Its democracy will be no defence. India is already worryingly violent. A Maoist insurgency in eastern India, which Mr Singh has called “the greatest internal security challenge we have ever faced”, is an obvious ill omen. Where it is spreading, in poor, agrarian and broken places, the “invisible threads” that bind India, in the phrase of Nehru, its first prime minister, are almost non-existent.

In recent years India has been creating more jobs than the gloomier scenarios suggested. Between 2000 and 2005 its rate of employment growth doubled, to 2.6% a year. But that is still insufficient, and there are also fears about the quality of jobs being created. To escape throttling labour laws, Indian entrepreneurs tend to keep their operations small: 87% of manufacturing jobs are with companies that employ fewer than ten people.
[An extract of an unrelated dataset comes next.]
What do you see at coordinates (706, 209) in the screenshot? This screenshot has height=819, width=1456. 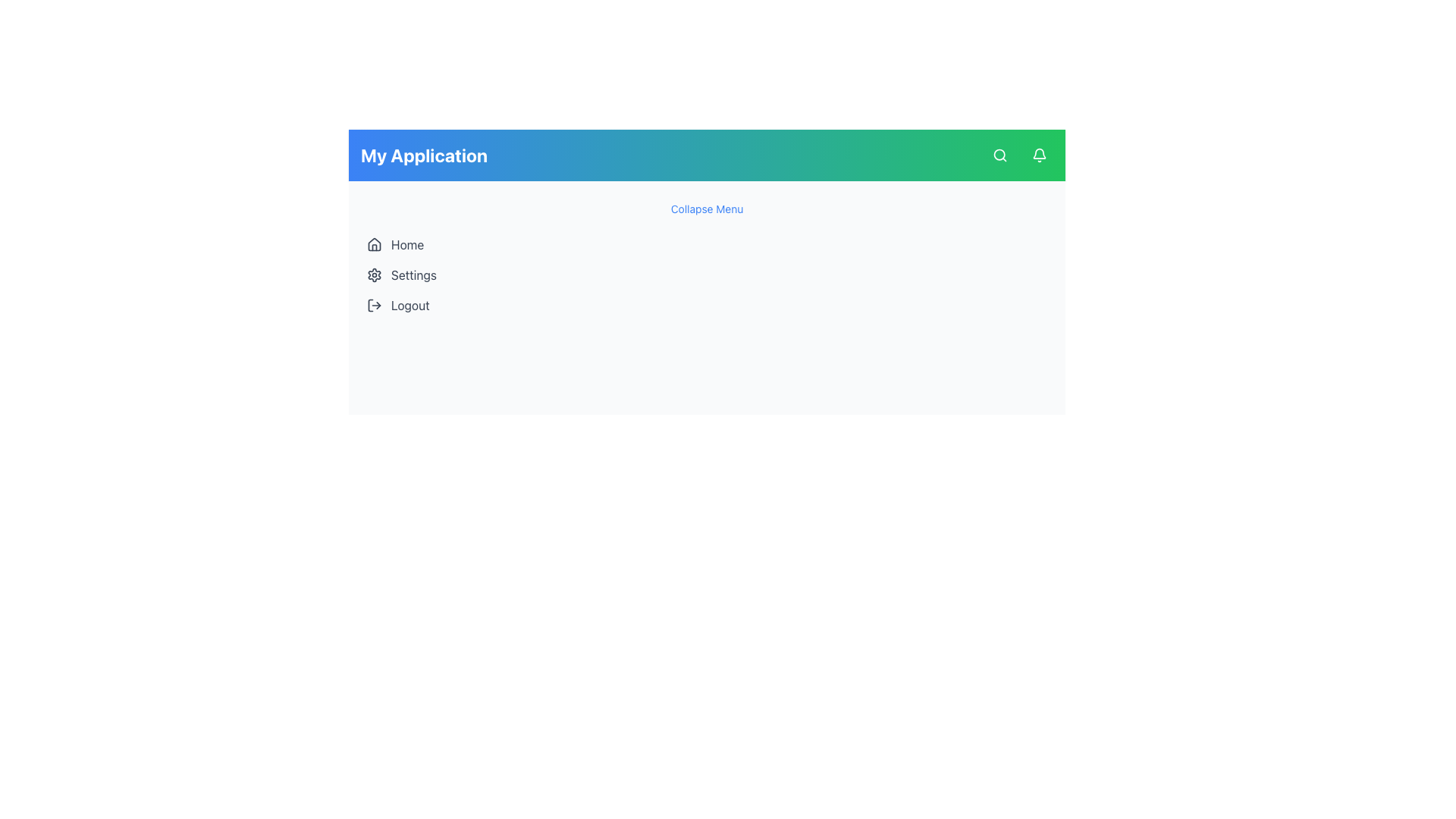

These tend to be both less productive than jobs in bigger companies and less protected by the law.

If India is to sustain a growth rate of 8% or higher, as it aims to do, it will need to manage four potential constraints. The most pressing, its rotten infrastructure and the dreadful quality of its education, are, alas, not new. But the government’s response has long been inadequate, and with India’s burst of high growth these two problems have become more urgent than ever. India’s current rulers, the mahouts to an elephantine state, seem at least to understand this. But their efforts to end these troubles remain unconvincing. India’s other big constraints, its cumbersome labour and land laws, should be easier to fix. But there is depressingly little sign that this will happen soon.

India is getting stronger, but its problems are also growing. In the end, the pattern of its progress suggests, it will succeed. But it may be a long and painful grind.